The shift described reflects a broader pattern emerging across software organizations in 2025 and 2026: designers and engineers are discovering that generating HTML, CSS, and component code directly through large language models produces outputs fast enough and of sufficient fidelity to replace or significantly reduce the role of static mockups. Figma has traditionally served as a bridge between design intent and engineering implementation — a place where wireframes and prototypes are created before being handed off to developers. When an AI model can produce functional, inspectable, and iterable UI code directly from natural language prompts, that bridge becomes less necessary. Jane Street's internal tools and trading interfaces, which tend toward information density and precision over consumer-facing aesthetics, may be particularly well-suited to this workflow, as functional correctness often outweighs visual polish in that domain.

Jane Street's willingness to publish this observation carries particular weight given the firm's reputation for intellectual rigor and skepticism toward hype. The firm does not typically adopt tools for their novelty; its engineering blog posts tend to reflect genuine operational conclusions drawn from sustained use. The fact that a designer there has found Claude Code more useful than Figma in day-to-day work suggests the workflow has demonstrated concrete productivity advantages rather than merely theoretical appeal. This aligns with reports from other engineering-heavy organizations where the line between design and engineering is already thin — the AI collapses that distinction further by allowing design intent to be expressed directly as executable code.
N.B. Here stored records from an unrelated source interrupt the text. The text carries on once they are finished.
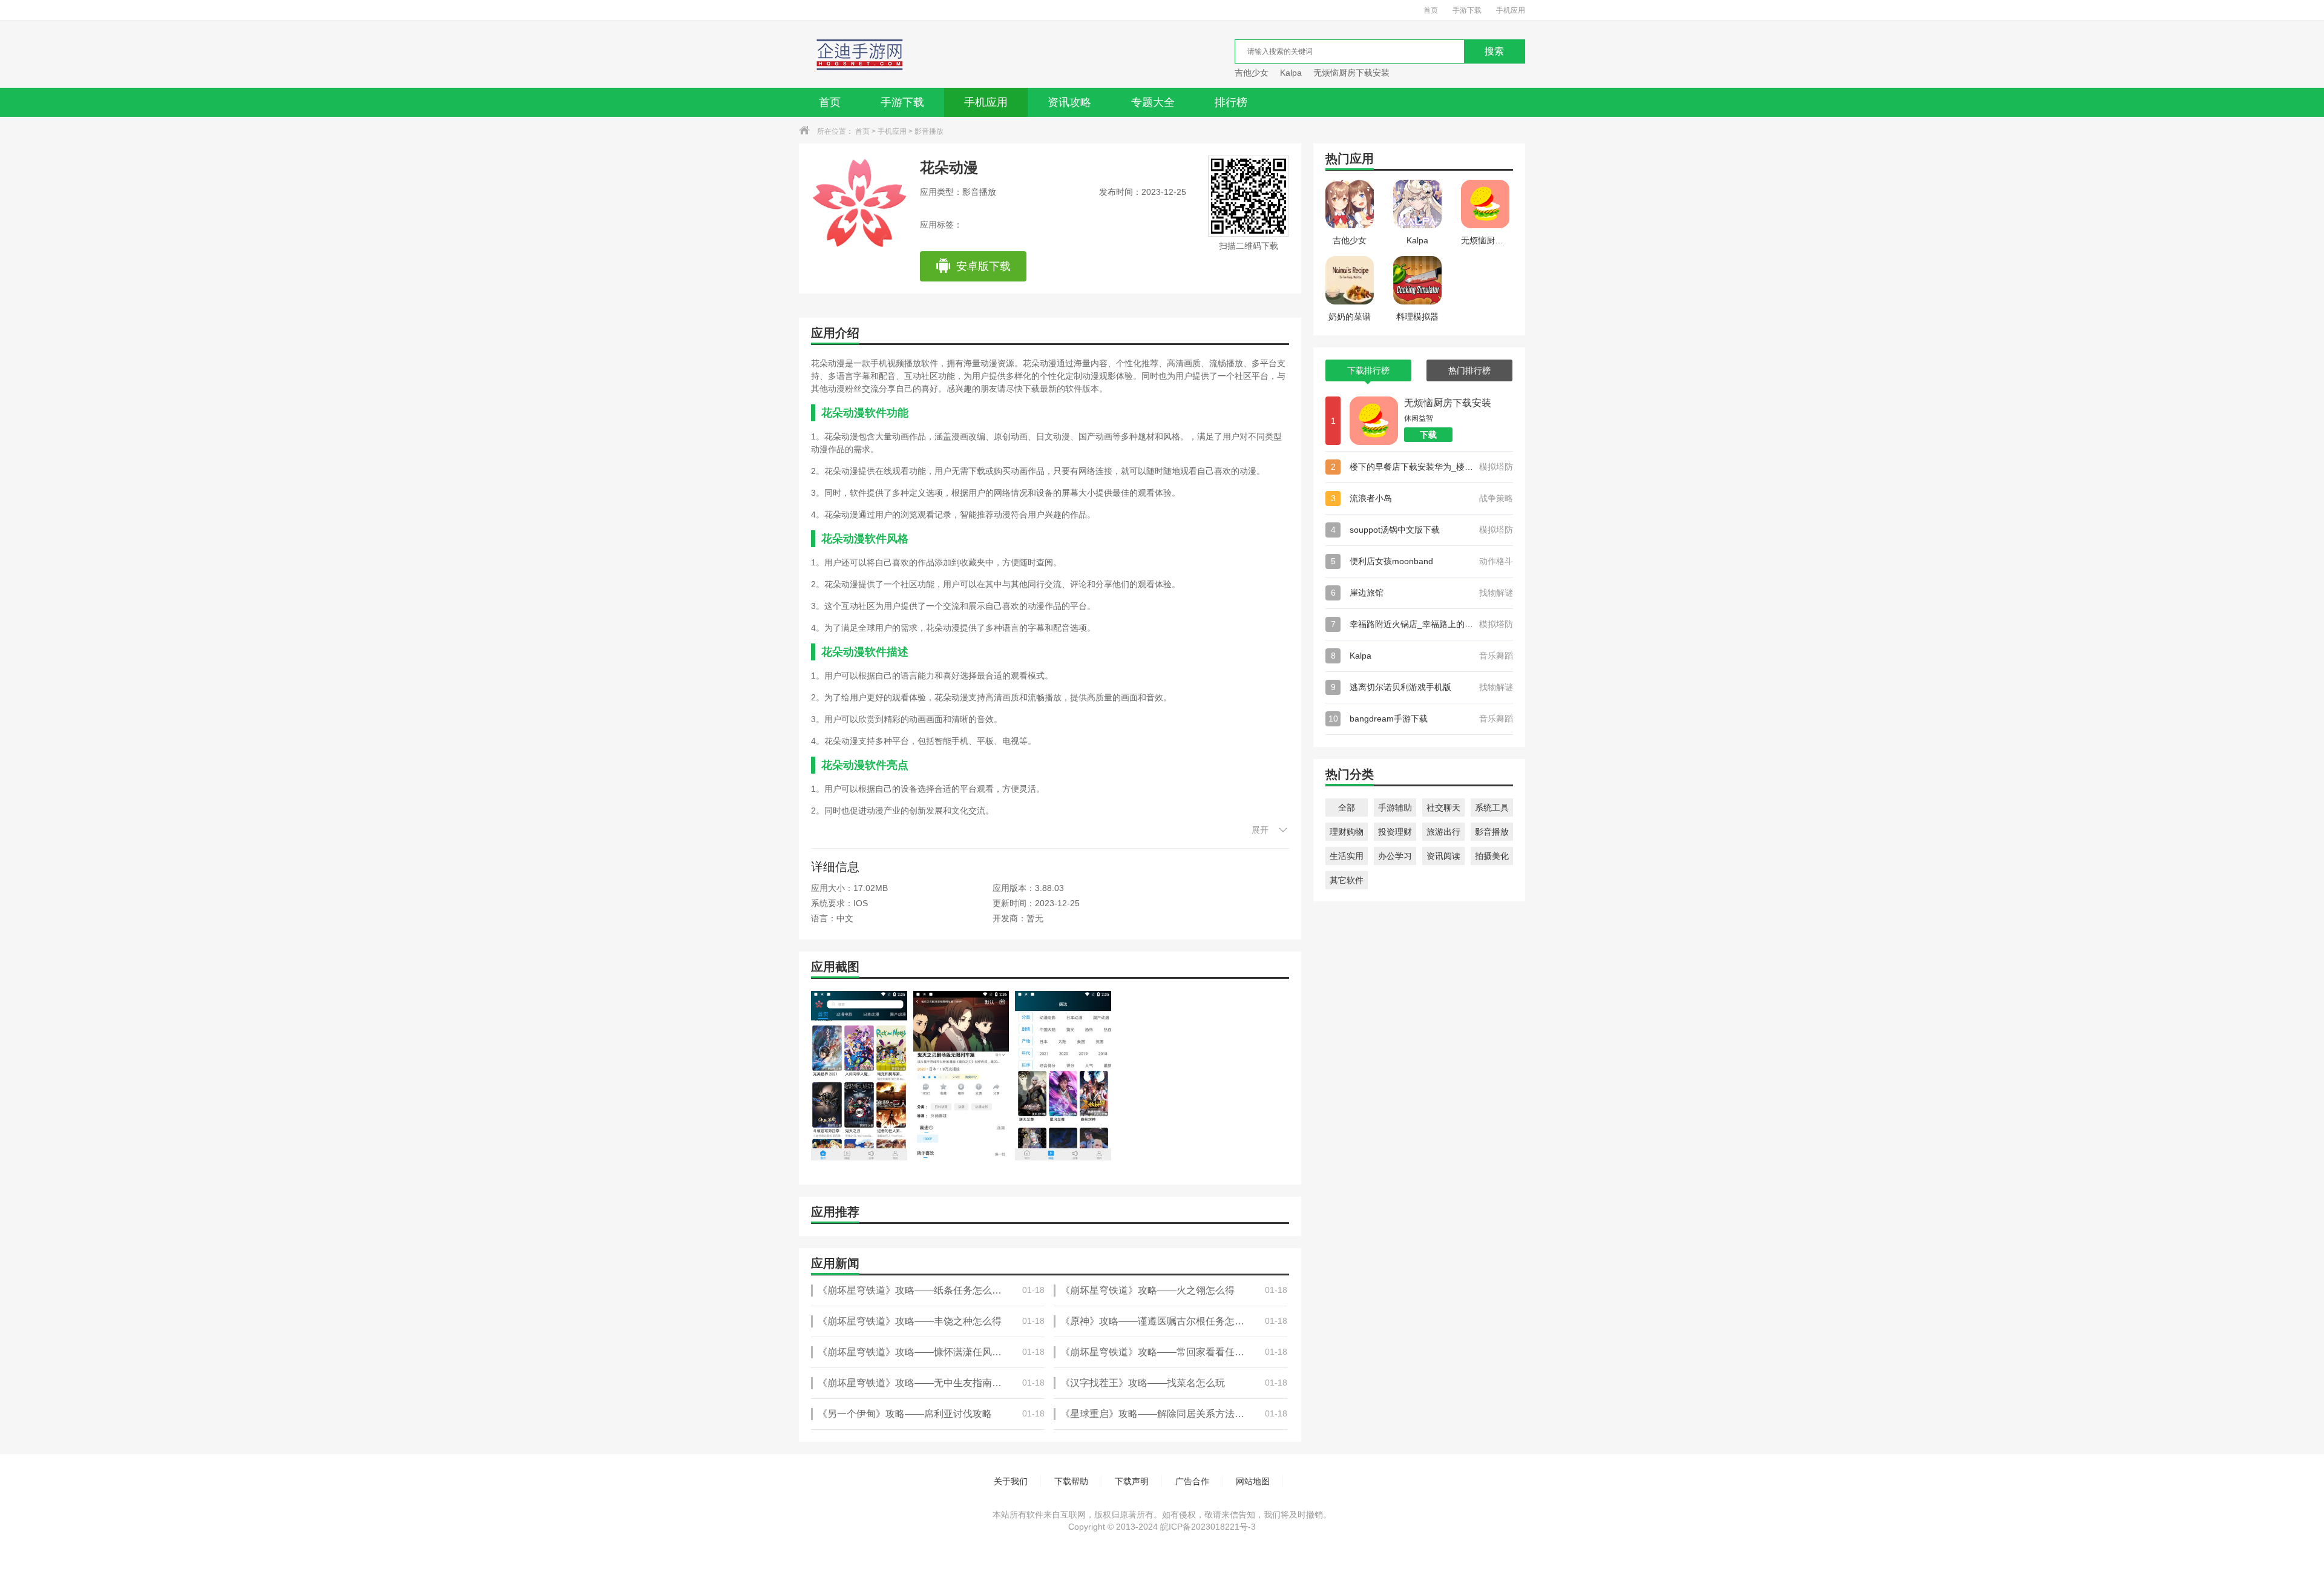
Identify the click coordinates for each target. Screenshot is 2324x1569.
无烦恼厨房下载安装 (1351, 72)
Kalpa (1291, 72)
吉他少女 (1252, 72)
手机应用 (1510, 10)
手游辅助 (1395, 807)
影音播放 (929, 131)
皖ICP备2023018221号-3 (1208, 1526)
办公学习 (1395, 856)
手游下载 (1467, 10)
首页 (1430, 10)
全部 (1346, 807)
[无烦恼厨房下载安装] (1374, 420)
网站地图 (1253, 1481)
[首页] (855, 54)
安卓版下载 (983, 266)
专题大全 (1153, 102)
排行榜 (1231, 102)
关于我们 (1011, 1481)
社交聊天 (1443, 807)
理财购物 (1347, 832)
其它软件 (1347, 880)
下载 (1428, 434)
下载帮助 (1071, 1481)
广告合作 (1192, 1481)
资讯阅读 (1443, 856)
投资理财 (1395, 832)
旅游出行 (1443, 832)
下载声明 (1132, 1481)
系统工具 (1492, 807)
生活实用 (1347, 856)
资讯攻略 (1069, 102)
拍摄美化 (1492, 856)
More broadly, this development points to a structural challenge for design tooling companies like Figma. The value proposition of Figma has long rested on its role as a shared language between designers and developers — a place where ideas become concrete without requiring engineering involvement. Generative AI models like Claude undercut this by enabling either designers or engineers to produce concrete UI artifacts directly through conversation. While Figma has been adding AI features to its own platform, the competitive pressure from general-purpose LLMs capable of generating production-quality interface code is substantial. Jane Street's experience suggests that for teams with sufficient technical fluency, the friction of learning to design through AI prompting is already lower than the friction of maintaining a separate Figma-based design process.

The convergence of agentic AI coding tools with design workflows represents one of the more consequential near-term disruptions in software development practice. As models improve in their ability to interpret visual intent, maintain design systems, and produce accessible and responsive code, the traditional separation of design and engineering roles will likely continue to erode. Jane Street's public acknowledgment of this shift — coming from a firm not known for evangelical enthusiasm about emerging technology — adds credibility to the idea that this is not a fringe experiment but an emerging operational reality for technically sophisticated teams.